Gib an, wie viele verschiedene Spinnseidenproteine die Goldene Seidenspinne laut dem Textauszug über das Spinnengenom nutzt.
:: Textauszug
Spinnenseide ist gemessen an ihrer Dicke fester als Stahl und dennoch hoch flexibel. Sie hält problemlos das Gewicht der Spinne und ihrer Beute, lässt sich mit Klebsekret ausstatten und sogar mit chemischen Waffen gegen Insekten oder Pilze. Auch gegen Bakterienbefall scheinen die Netze der Webspinnen weitgehend gefeit. Diese einzigartige Merkmalskombination macht Spinnseide zu einem auch für den Menschen attraktiven Material: Es könnte als Nahtmaterial in der Chirurgie dienen und auch als Beschichtung für Implantate. Denn wie Studien zeigen, provozieren Spinnseidenproteine nicht die Abwehrreaktion des Immunsystems und verringern zudem das Entzündungsrisiko. Doch herauszufinden, wie die Spinnen ihr maßgeschneidertes Allzweckmaterial produzieren und dieses im Labor nachzuvollziehen, ist nicht ganz einfach. Bisher war es Forschern erst gelungen, die Baupläne von gut einer Handvoll Spinnseidenproteine zu entschlüsseln. Das aber reicht bei weitem nicht aus, um alle gewünschten Seidenvarianten nachzubauen.
Überraschungen im Spinnengenom
Jetzt jedoch ist es Benjamin Voight von der University of Pennsylvania in Philadelphia und seinen Kollegen gelungen, erstmals das komplette Erbgut einer Webspinne zu entschlüsseln – und dies gleich bei der Meisterin unter den Webspinnen, der Goldenen Seidenspinne (Nephila clavipes). Sie produziert große Netze, deren Fäden sie je nach benötigter Funktion maßgeschneidert anpassen kann. Dafür nutzt sie 28 verschiedene Spinnseidenproteine – sogenannte Spidroine – und damit alle bisher überhaupt bei Webspinnen bekannten. Wie die Forscher berichten, umfasst das Genom der Seidenspinne rund 3,45 Millionen Basenpaare, von denen sie gut 94 Prozent nun sequenziert haben. Auf Basis ihrer Modelle und zusätzlicher RNA-Analysen schätzen sie, dass die Seidenspinne rund 14.000 proteinkodierende Gene besitzt. Unter diesen fahndeten die Forscher gezielt nach den Bauplänen für die Spinnseidenproteine.
::::
:: Datenabschnitt
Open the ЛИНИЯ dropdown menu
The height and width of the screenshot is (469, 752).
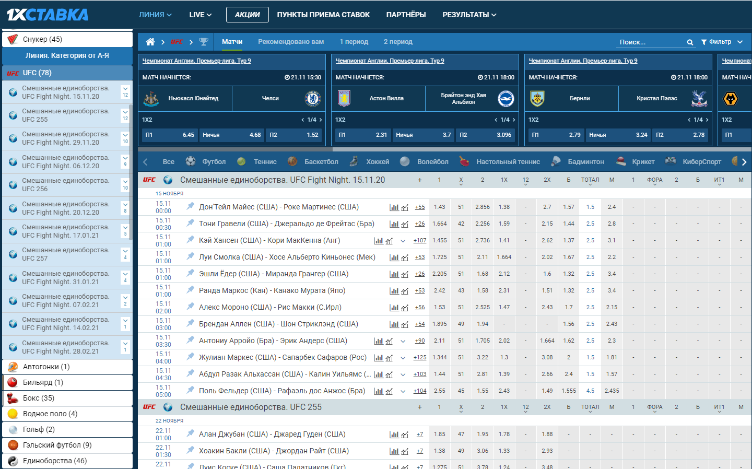[155, 15]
::::
- **Lösung**
Sie nutzt 28 verschiedene Spinnseidenproteine, die sogenannten Spidroine.